The geoscientist Professor Donald Bruce Dingwell is Chair of Mineralogy and Petrology and Director at the Department of Earth and Environmental Sciences at the Ludwig Maximilian University of Munich. As of 1 July 2021, he will take over the chair of the Scientific Advisory Board of the German Research Centre for Geosciences. The election took place recently.
In recognition of his outstanding scientific achievements, Dingwell has now been accepted as a member of the prestigious Royal Society, the National Academy of Sciences in the United Kingdom. Professor Dingwell's research is in the experimental study of geomaterials, particularly to gain insights into rock formation and volcanism. Four weeks ago, his latest paper was published in the science journal Nature. The international team studied a 2018 eruption series of the Kīlauea volcano in Hawaii with a total of 24 eruptions, geologically in terms of the chemical and physical nature of the erupted magma as well as in terms of the observed earthquake waves.
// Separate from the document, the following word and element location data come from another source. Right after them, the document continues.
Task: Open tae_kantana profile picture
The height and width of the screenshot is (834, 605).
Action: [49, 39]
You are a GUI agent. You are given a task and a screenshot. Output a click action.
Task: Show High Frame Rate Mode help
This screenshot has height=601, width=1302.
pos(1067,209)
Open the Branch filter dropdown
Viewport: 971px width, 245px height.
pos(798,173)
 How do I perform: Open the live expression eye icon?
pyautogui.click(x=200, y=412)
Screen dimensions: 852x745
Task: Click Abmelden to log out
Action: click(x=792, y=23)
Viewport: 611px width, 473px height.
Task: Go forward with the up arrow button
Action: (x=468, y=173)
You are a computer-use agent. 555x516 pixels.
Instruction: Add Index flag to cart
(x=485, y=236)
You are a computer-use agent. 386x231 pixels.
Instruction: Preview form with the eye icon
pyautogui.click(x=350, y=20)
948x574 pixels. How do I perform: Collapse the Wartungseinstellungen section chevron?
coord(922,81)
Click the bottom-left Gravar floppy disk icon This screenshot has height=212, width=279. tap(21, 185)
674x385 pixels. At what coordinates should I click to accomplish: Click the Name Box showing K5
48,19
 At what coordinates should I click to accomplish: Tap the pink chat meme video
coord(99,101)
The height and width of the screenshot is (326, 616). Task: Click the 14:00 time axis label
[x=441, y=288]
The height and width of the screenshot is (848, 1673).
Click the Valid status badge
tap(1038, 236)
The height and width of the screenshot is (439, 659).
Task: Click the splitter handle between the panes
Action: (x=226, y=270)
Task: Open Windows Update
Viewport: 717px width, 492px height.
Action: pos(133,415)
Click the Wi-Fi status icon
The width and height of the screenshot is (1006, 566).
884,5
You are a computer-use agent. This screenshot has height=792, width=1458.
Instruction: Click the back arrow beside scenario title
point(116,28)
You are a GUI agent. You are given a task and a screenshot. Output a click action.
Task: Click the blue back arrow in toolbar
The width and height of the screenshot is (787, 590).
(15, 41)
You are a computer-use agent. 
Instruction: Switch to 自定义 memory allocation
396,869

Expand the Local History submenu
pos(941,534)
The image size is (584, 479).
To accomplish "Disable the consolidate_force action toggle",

Donald Bruce Dingwell has already received numerous national, European and international scientific awards. After being admitted to the Royal Society of Canada, the Academia Europaea, acatech and the Leopoldina, membership of the Royal Society is now Dingwell's fifth academy membership. The Royal Society accepts up to 52 Fellows and up to ten external members each year. Currently, the Royal Society has around 1700 members.